→ **What is being asked**: Output as a numbered list, skipping blank lines, the records from the line containing "Open the Languages menu item" through the last line of the records, both included.

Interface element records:

◇ ◇ ◇

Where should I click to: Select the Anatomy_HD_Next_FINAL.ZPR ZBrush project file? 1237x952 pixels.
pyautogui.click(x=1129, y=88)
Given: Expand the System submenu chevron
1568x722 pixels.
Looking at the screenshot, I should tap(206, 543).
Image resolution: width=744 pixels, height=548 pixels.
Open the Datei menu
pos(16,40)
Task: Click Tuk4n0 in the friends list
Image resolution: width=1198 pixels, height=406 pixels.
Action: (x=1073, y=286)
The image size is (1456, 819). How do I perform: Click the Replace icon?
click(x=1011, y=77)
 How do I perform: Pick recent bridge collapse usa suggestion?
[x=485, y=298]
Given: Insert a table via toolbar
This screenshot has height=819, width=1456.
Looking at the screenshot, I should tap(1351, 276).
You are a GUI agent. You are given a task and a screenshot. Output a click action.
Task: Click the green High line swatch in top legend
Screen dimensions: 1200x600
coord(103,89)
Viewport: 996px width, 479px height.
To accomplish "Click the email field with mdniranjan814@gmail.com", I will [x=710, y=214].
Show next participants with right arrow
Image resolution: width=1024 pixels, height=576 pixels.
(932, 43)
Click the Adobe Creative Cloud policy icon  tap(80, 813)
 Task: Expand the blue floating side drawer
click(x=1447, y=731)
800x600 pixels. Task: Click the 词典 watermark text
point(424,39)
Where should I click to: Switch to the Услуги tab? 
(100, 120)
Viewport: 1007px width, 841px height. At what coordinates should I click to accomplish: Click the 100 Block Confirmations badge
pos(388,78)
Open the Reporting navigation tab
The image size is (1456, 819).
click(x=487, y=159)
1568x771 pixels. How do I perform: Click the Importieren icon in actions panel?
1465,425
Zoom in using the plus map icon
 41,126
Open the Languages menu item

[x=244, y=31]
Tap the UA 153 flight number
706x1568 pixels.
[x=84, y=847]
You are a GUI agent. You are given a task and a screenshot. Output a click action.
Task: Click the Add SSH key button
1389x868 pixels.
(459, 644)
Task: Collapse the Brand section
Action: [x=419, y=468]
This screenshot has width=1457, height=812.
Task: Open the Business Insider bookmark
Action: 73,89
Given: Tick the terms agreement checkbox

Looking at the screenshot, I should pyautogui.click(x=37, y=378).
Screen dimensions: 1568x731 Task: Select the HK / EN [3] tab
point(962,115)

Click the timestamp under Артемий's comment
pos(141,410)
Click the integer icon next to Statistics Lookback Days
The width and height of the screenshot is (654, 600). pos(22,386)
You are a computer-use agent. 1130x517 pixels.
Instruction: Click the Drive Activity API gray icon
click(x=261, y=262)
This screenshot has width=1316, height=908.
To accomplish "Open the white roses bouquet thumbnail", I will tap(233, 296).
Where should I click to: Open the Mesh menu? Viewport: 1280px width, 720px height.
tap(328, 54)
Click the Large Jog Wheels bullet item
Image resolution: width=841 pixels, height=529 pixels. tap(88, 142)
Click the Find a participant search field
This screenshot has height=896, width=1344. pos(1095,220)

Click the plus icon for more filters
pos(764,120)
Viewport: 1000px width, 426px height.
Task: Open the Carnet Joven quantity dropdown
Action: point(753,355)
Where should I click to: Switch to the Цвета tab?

◇ ◇ ◇

→ **Task result**:
1. Open the Languages menu item
2. [x=244, y=31]
3. Tap the UA 153 flight number
4. 706x1568 pixels.
5. [x=84, y=847]
6. You are a GUI agent. You are given a task and a screenshot. Output a click action.
7. Task: Click the Add SSH key button
8. 1389x868 pixels.
9. (459, 644)
10. Task: Collapse the Brand section
11. Action: [x=419, y=468]
12. This screenshot has width=1457, height=812.
13. Task: Open the Business Insider bookmark
14. Action: 73,89
15. Given: Tick the terms agreement checkbox
16. Looking at the screenshot, I should pyautogui.click(x=37, y=378).
17. Screen dimensions: 1568x731 Task: Select the HK / EN [3] tab
18. point(962,115)
19. Click the timestamp under Артемий's comment
20. pos(141,410)
21. Click the integer icon next to Statistics Lookback Days
22. The width and height of the screenshot is (654, 600). pos(22,386)
23. You are a computer-use agent. 1130x517 pixels.
24. Instruction: Click the Drive Activity API gray icon
25. click(x=261, y=262)
26. This screenshot has width=1316, height=908.
27. To accomplish "Open the white roses bouquet thumbnail", I will tap(233, 296).
28. Where should I click to: Open the Mesh menu? Viewport: 1280px width, 720px height.
29. tap(328, 54)
30. Click the Large Jog Wheels bullet item
31. Image resolution: width=841 pixels, height=529 pixels. tap(88, 142)
32. Click the Find a participant search field
33. This screenshot has height=896, width=1344. pos(1095,220)
34. Click the plus icon for more filters
35. pos(764,120)
36. Viewport: 1000px width, 426px height.
37. Task: Open the Carnet Joven quantity dropdown
38. Action: point(753,355)
39. Where should I click to: Switch to the Цвета tab?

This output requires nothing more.